Development and application of chemical genomic approaches to study the factors mediating heterochromatin maintenance and organization

Abstract

A single genome can give rise to a diversity of phenotypes, as evidenced by the existence of over 200 distinct cell types containing the same genetic material within the human body. Many factors, ranging from DNA methylation and histone modifications to the overall three-dimensional organization of DNA in the nucleus, have been shown to influence the differential gene expression patterns that allow cells to perform their specialized functions. It has become increasingly appreciated that these factors do not act in isolation but instead exhibit complex interdependent relationships that are tightly controlled to ensure proper cellular function. To fully uncover the complexity of this regulation, new integrative approaches paired with precise perturbations are needed to probe the relationship between structure and function not only at a biochemical level, such as how small molecules impact chromatin regulator binding and catalysis, but also at a genome-wide level, such as how the epigenomic landscape and nuclear organization influence gene expression.

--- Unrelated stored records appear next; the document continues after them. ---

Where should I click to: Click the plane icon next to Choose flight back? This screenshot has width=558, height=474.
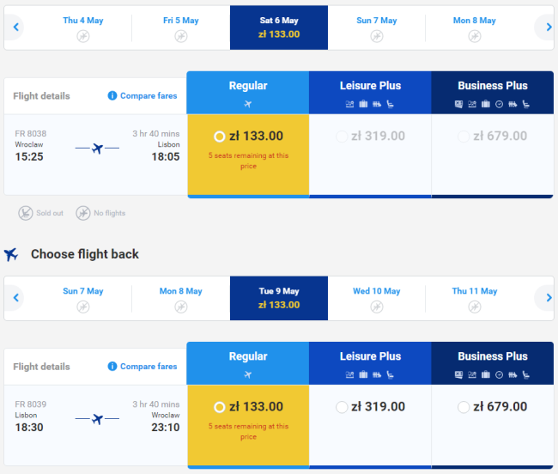[x=12, y=254]
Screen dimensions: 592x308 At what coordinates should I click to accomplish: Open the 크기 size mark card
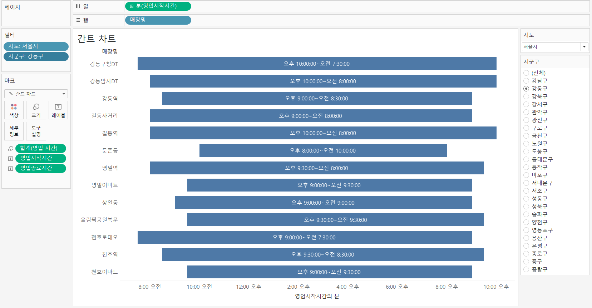click(36, 110)
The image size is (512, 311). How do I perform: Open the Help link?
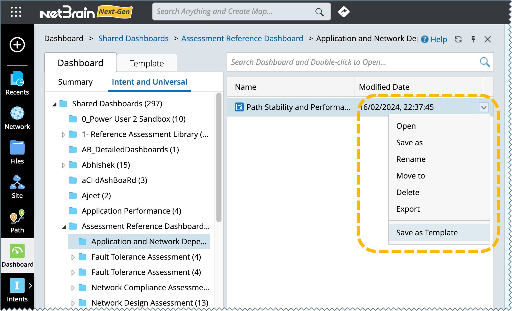[434, 39]
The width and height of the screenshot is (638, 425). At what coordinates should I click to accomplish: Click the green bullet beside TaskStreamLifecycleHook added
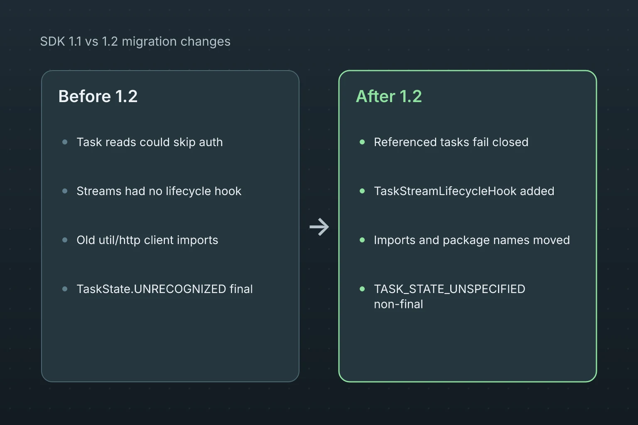(362, 191)
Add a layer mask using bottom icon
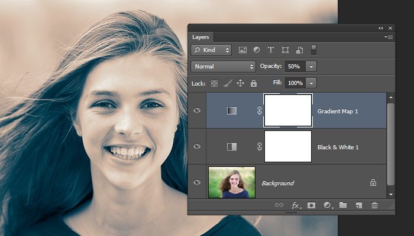This screenshot has width=414, height=236. 312,205
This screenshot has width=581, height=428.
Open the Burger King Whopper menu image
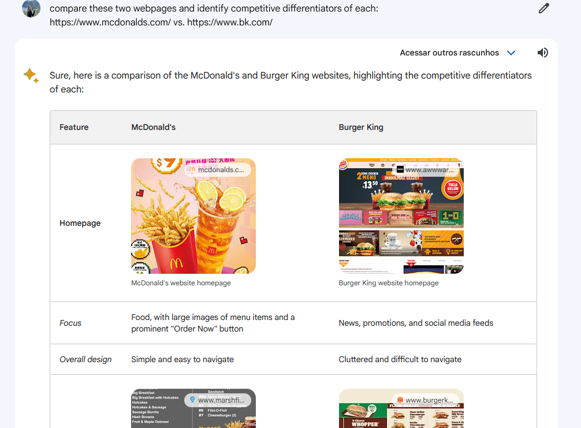click(401, 408)
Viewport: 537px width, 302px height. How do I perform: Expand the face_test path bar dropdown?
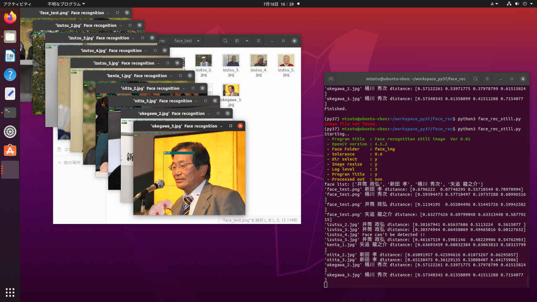click(x=198, y=41)
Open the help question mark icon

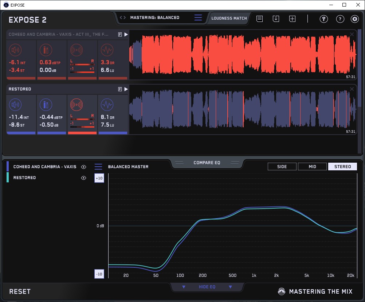pos(340,19)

To address these interdependencies, in this thesis, I describe the development and application of two approaches. This first can be leveraged to provide an integrative view of three features of epigenome structure in a single workflow. The second enables the systematic discovery of drug resistance mutations to disentangle the diverse functions of epigenomic regulators. Specifically, in Chapter 2, I discuss our efforts towards the development of an approach that can jointly measure DNA-protein interactions and DNA conformation by imprinting information about protein occupancy as a mutational signature that is detectable through sequencing. In Chapter 3, I describe Lamina-Inducible Methylation and Hi-C (LIMe-Hi-C) that leverages this strategy to simultaneously measure DNA conformation, nuclear lamina association, and endogenous DNA methylation. We subsequently apply this approach with chemical inhibition of DNA methyltransferase 1 (DNMT1) and Polycomb repressive complex 2 (PRC2), the complex responsible for installing the facultative heterochromatic histone modification, H3K27me3. Our studies reveal that chromatin compartmentalization and lamina association are distinctly regulated. In addition, through genetic and chemical perturbations, we discover an unexpected structural antagonism between lamina association and facultative heterochromatin that has implications on gene expression.

In Chapter 4, I describe our efforts applying CRISPR-suppressor scanning to systematically identify drug resistance mutations in the histone demethylase, Lysine-Specific histone Demethylase 1 (LSD1). This work led to the identification of a mutation that abolishes LSD1 catalytic activity but still confers a robust survival advantage. By using this mutation to study the catalytic versus non-catalytic functions of LSD1, we demonstrate how drug resistance mutations more generally can serve as powerful tools to disentangle the multifaceted roles of chromatin regulators.

In Chapter 5, I suggest future applications of the LIMe-Hi-C methodology as well as experiments that could enhance our understanding of the antagonism between facultative heterochromatin and lamina association. Finally, I discuss the potential of integrating our knowledge of mutations, such as those discovered through CRISPR-suppressor scanning, with genome structure mapping studies to elucidate the influence of epigenomic regulators, including PRC2, on the many layers of chromatin organization.